Understanding of flexibilities in procurement is increasing, however it has not always proved straightforward to make the shift to more collaborative and flexible forms of commissioning and procurement on a larger scale.

SWS found that leadership within Authorities is of key importance. Management input was important to make changes that enabled staff and supported people to work together effectively to create flexible care and support packages and to divert budget to make creative purchases or access activities in the community. Lack of flexible provision and inability to develop flexible partnerships with providers could effectively stall progress in implementation of the core principles of self-directed support.

The role of the community in social care is being strengthened

Part of the self-directed approach has been an emphasis on community building so that there are opportunities to divert from traditional social care provision. Stronger communities offer greater potential for people to access meaningful activities and supports of their choice.
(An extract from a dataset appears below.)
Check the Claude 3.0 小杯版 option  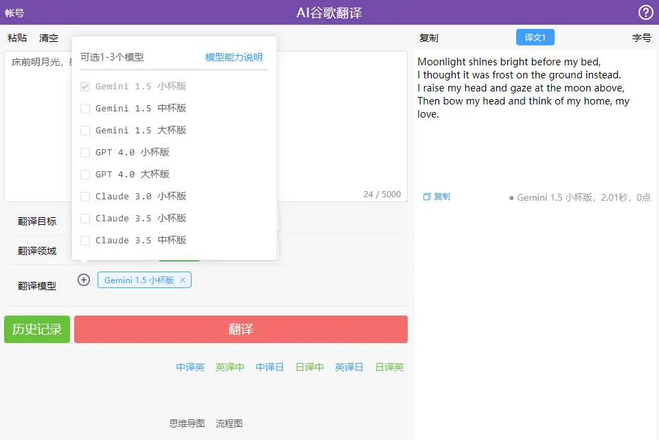point(86,196)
In some areas, seed funding was provided to kick start “bright ideas” for community activities and initiatives.

"We worked with our local volunteer organisations… and one of the high schools, and we had a couple of young girls [who] set up a drama group for our children with disabilities … it was probably one of the most humbling things ever… that whole social inclusion, getting the chance to be part of something…"
Social Work Scotland research participant

"[Self-directed support] is predicated on the notion of a supportive community with activities within it and that you can access, and that you can use a [direct payment] to do something there… we’re not always masters of our destiny in that regard and we have to work with other people and recognise that … you have to have supportive communities, communities you can do something in."
Social Work Scotland research participant

Community leadership was recognised as another important factor, and where there is a lack of community resources and assets, this can have substantial impact.
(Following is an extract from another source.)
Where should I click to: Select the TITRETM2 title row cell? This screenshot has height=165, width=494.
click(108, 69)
The Community Led Support programme has engaged four Authorities in working collaboratively with communities, partners and staff across the whole system (not just within social care) to design health and social care that works for everyone. Between June 2016 and November 2017, East Renfrewshire, Borders and South Ayrshire (alongside additional sites in England) invested into a programme led by National Development Team for Inclusion and including Scottish Government funded support from HIS to develop this approach using community hubs. Fife has now also joined the programme.

Evidence from the evaluation sites indicates that up to 75% of people accessing community hubs did not require any additional social care intervention. Waiting times between an initial first conversation and accessing support of some kind were reduced for those who did require support. Providing community options led to better outcomes for people at the same or lower cost as standard services and support.
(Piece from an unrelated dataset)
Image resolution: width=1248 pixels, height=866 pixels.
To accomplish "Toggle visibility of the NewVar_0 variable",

Key factors for success included devolving financial decision making to community teams and frontline practitioners, leading to timely decisions; and staff and people developing holistic solutions together.

Many areas outwith this programme report that they have successfully increased or hope to build community resources locally, and understand the need for stronger, more supportive communities. Promoting active citizenship and community assets is a priority in some areas and some money has been invested into seed funding for increasing community assets. There is a growing cultural desire to change, and particularly in some more remote locations, a strong wish to invest local money into the local economy and small organisations.

Areas included in the SWS research are still at the early stages of identifying where (and when) they may be able to disinvest in existing services or underused assets to focus on alternative approaches.